### Consignes
- 1) Quels deux auteurs contemporains sont recommandés dans la lettre de conseils de lecture ?
- 2) Restituez sans changement le passage de la lettre de conseils de lecture, de « Chère et délicieuse » à « la tauromachie grandie. ».
- 3) Prolongez la lettre de conseils de lecture au-delà de sa dernière phrase.

CONSEILS DE LECTURE A UNE AFICIONADA

Publié le par vingt passes, pas plus...


CONSEILS DE LECTURE DE JEAN-YVES BAUCHU



Chère et délicieuse aficionada,


Vous me demandez des conseils de lectures pour prolonger les émotions que vous avez connu lors de vos premières corridas. Sans hésiter, je vous recommande deux auteurs contemporains : Alain Montcouquiol et Christian Dedet.

Les deux livres d'Alain Montcouquiol seront à lire en dernier. « Le sens de la marche », son deuxième ouvrage, vous parlera de la mort, comme seul Alain Montcouquiol peut en parler. Par cette lecture, vous essayerez, également, d'approcher ce mystère : « Pourquoi toréer ? ». Vraiment, suivez mon conseil : reporter cette lecture à plus tard lorsque votre sensibilité se sera épanouie et votre connaissance de la tauromachie grandie.

### Lignes de données
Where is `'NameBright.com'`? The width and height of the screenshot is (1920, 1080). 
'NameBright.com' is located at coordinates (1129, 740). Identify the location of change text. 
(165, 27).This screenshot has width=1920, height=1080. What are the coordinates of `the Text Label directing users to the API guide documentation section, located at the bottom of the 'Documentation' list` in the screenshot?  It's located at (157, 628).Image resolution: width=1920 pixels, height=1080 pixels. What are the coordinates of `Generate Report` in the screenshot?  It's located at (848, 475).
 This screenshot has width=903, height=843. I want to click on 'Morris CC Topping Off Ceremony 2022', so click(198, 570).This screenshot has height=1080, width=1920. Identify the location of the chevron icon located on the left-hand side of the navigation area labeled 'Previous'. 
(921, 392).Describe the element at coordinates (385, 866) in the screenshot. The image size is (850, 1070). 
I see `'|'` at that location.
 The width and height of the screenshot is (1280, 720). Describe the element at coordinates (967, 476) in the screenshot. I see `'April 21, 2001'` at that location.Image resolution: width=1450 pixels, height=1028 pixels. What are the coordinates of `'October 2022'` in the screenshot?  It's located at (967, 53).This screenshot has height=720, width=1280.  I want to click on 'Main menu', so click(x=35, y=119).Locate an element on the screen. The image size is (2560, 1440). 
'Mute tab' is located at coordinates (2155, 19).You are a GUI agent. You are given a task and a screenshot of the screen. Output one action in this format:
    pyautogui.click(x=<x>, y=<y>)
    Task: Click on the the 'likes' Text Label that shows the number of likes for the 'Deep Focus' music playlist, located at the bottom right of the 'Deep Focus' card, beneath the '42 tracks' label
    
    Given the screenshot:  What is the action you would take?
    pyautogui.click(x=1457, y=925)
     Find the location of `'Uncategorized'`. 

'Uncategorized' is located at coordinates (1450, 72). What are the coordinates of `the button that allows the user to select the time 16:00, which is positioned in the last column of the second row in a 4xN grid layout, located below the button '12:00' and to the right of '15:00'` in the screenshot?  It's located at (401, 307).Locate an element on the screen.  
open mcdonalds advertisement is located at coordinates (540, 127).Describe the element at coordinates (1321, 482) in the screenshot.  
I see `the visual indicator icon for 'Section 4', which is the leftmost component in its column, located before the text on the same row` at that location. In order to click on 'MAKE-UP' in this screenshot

### Réponses par consigne
- 1) Alain Montcouquiol et Christian Dedet.

- 2)
Chère et délicieuse aficionada,


Vous me demandez des conseils de lectures pour prolonger les émotions que vous avez connu lors de vos premières corridas. Sans hésiter, je vous recommande deux auteurs contemporains : Alain Montcouquiol et Christian Dedet.

Les deux livres d'Alain Montcouquiol seront à lire en dernier. « Le sens de la marche », son deuxième ouvrage, vous parlera de la mort, comme seul Alain Montcouquiol peut en parler. Par cette lecture, vous essayerez, également, d'approcher ce mystère : « Pourquoi toréer ? ». Vraiment, suivez mon conseil : reporter cette lecture à plus tard lorsque votre sensibilité se sera épanouie et votre connaissance de la tauromachie grandie.

- 3)
Avec Christian Dedet, vous avez le choix du roman, du récit et de l'essai. Je vous recommande la lecture des trois, dans cet ordre. Plusieurs éditions de ces ouvrages existent et il vous sera aisé de vous les procurer.

« Le plus grand des taureaux », le roman, est publié le 22 février 1960.

Christian Dedet, né le 12 septembre 1936, à Cournonterral, dans l'Hérault, est alors étudiant en 5ème année de la faculté de médecine de Montpellier. La tauromachie lui est familière depuis les premières corridas vues, en culottes courtes, du haut des amphithéâtres des Arènes de Nîmes. Etudiant, il fréquente les élevages camarguais, parcourt les capéas et les novilladas villageoises, voyage en Espagne où il aime se rendre aux corridas des grandes plazas de toros, accompagné d'une femme. « Les joies et les indignations de l'arène n'atteignent leur plénitude que dûment partagées avec une émouvante créature. »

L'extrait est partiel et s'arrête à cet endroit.